1.) A saturday trip into the city is FREAKING exciting. Tall buildings? Real coffee? Yes.
2.) You don’t think twice about the fact that you just got all your most recent gossip and advice from the weekly knitting circle which ended before 9PM because damn, we get tired…
3.) The highlight of your day MIGHT have been the fact that you saw a snake crossing the reservoir AND a two-toned butterfly. What else happened today? No idea.
4.) There is absolutely no pressure to go out on weekends because there is nowhere to go. Hot chocolate and a book? Don’t mind if I do…
5.) Instead of calling or texting each other, friends just walk up to your door and knock. In some cases, they just walk in like this is Leave It to Beaver. (NOTE: I don’t do this to people and I don’t love it when they do it to me).
6.) If you and your lover have a date, you’ll probably end up sitting on a bench along the lake, your head resting on his shoulder and his arms around you. There’s really nothing much else to do. If some romantic guy rigged up a row boat to take his girl for a trip on the water I’m sure the campus would be talking about it for months to come…

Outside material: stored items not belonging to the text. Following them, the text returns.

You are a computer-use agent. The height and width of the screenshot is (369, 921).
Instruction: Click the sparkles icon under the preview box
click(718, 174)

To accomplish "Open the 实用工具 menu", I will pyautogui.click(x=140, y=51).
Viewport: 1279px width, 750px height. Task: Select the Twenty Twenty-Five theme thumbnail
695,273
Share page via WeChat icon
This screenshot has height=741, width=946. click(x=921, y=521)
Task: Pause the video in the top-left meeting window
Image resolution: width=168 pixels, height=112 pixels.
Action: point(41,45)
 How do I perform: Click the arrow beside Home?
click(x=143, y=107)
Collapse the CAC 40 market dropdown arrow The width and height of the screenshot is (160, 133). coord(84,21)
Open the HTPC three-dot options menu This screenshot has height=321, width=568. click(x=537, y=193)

7.) Everything and everyone is SLOW here. You wanted your food? Sit back, you’re gonna have to wait for that. Paperwork? It won’t be done for a number of weeks. Having lunch with friends? You’ll probably be at it for a few hours.
8.) When your conversations do pass the Bechdel test it’s because you and your girlfriends are talking about either teaching or battling nature.
9.) Boil your water or suffer the consequences.
10.) A bicycle is the main form of transportation… while holding on to your child, while gripping your parasol.